Fraternal and identical twins have many differences. Identical twins are often described as those children resulting from a pregnancy that are identical to each other. Actually, more than resemblance is involved, and not all identical twins look “completely” alike, though they do share many of the same physical characteristics. As they age, they will have differences based on lifestyle choices, experiences, and a variety of other factors. Fraternal twins, though sharing a womb, have fewer commonalities, and both types of twins are most identified by how they begin life.
Most commonly, the way twins first begin life can be referred to as dizygotic and monozygotic. Dizygotic, or fraternal twins, result when a woman has two ova or eggs fertilized by two separate sperm. This can mean that fraternal twins are of different or the same gender. Though they are siblings, they do not share near identical genetic material.
Within each sperm or ova, there is variance in what gets inherited and expressed, and these children are as alike as siblings, which can be very alike or unlike. They also may share a special relationship because they shared a womb. Though these twins are the same age, however, they are usually easily distinguished from each other, just as it would be simple to tell apart siblings of different ages.
The conception of monozygotic (identical) twins is very different. Instead of two separate ova being fertilized by two sperm, these twins begin as one ova and one sperm. During the early process where the fertilized egg begins to produce more cells, it doubles itself and creates two embryos or two babies, instead of one.
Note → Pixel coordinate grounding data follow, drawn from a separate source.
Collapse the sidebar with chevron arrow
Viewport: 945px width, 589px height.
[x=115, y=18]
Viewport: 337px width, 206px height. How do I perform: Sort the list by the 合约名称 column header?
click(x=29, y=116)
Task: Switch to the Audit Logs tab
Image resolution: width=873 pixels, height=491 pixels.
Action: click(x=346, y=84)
Since both babies are produced from the same fertilized egg, they share almost all the same chromosomes and DNA structure, and will bear remarkable resemblance to each other. They are truly more related than fraternal twins because of their beginning.
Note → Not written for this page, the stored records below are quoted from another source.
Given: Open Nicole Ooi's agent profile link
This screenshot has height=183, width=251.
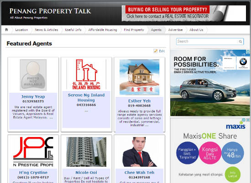Looking at the screenshot, I should tap(86, 173).
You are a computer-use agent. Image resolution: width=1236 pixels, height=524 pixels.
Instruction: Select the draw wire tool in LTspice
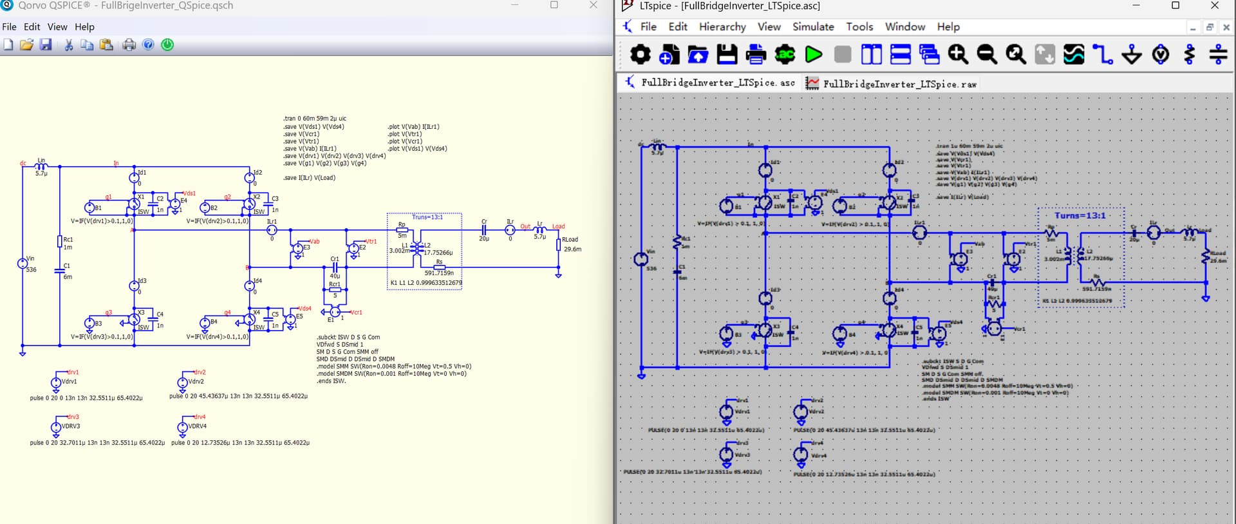point(1103,55)
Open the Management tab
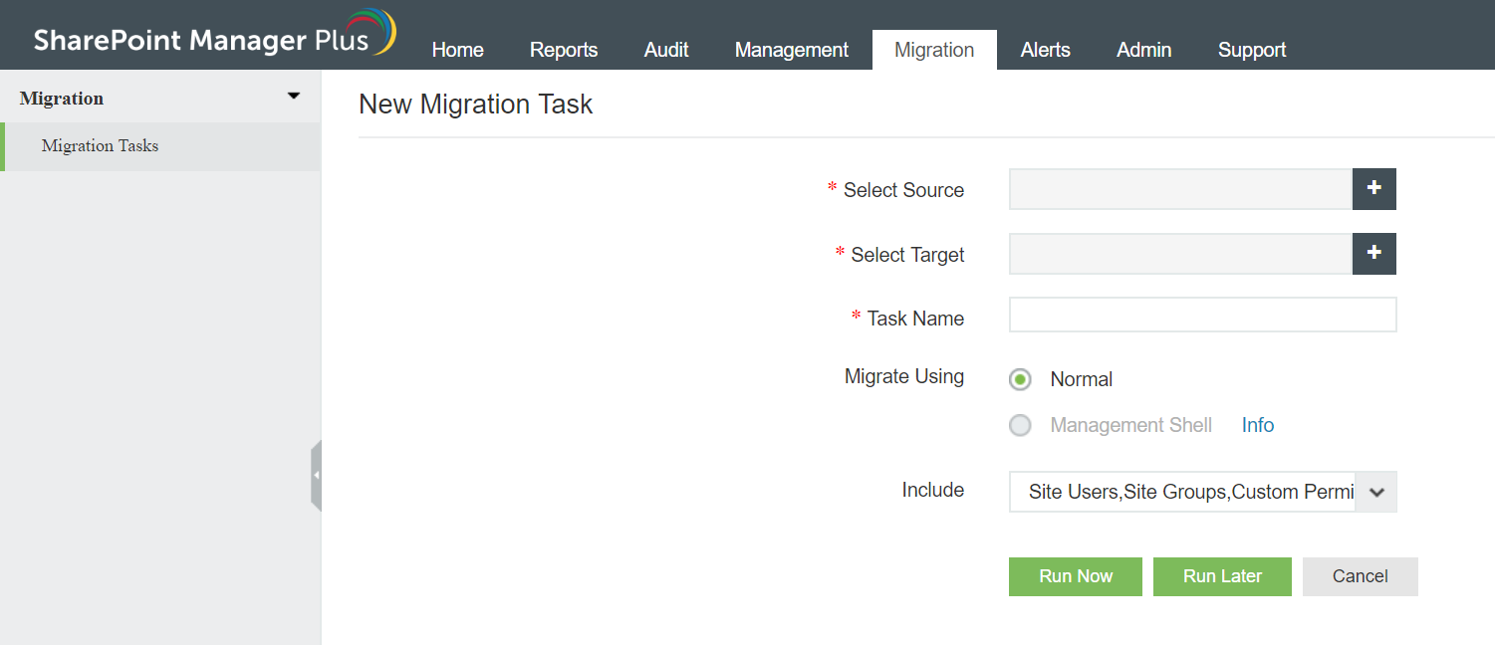This screenshot has height=645, width=1495. click(x=792, y=50)
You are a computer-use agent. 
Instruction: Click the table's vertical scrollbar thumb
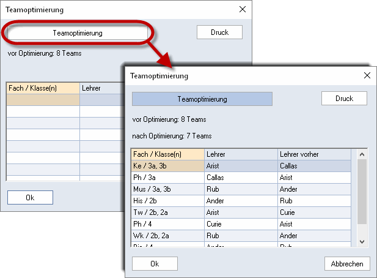tap(362, 192)
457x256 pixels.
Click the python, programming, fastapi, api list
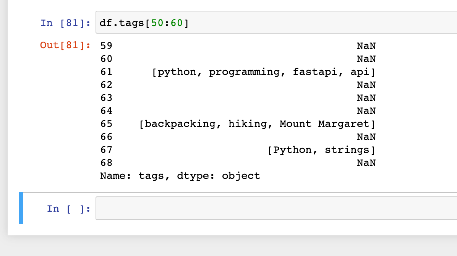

There are other differences between fraternal and identical twins. Identical twins are much more rare, and only 8% of all twins are identical. Moreover, fraternal twinning can be hereditary, but identical twinning is seldom hereditary and occurs with the same general likelihood in all populations.
There is much greater difference in the number of fraternal twins born in various populations, suggesting a degree of inheritance. Fraternal twinning is not always the product of genetics. Multiple births are less common in women who are vegetarians, and much more likely when women undergo fertility treatments to conceive.
Not matter how twins begin life, they will all have differences. Choices in life can make significant impact on which DNA gets expressed. This means identical twins will evolve along separate paths, though many of them stay very close. Most child development experts believe that both identical and fraternal twins should be encouraged to celebrate their individuality, since considering them as the same does not give each twin the opportunity to find his or her own gifts and strengths.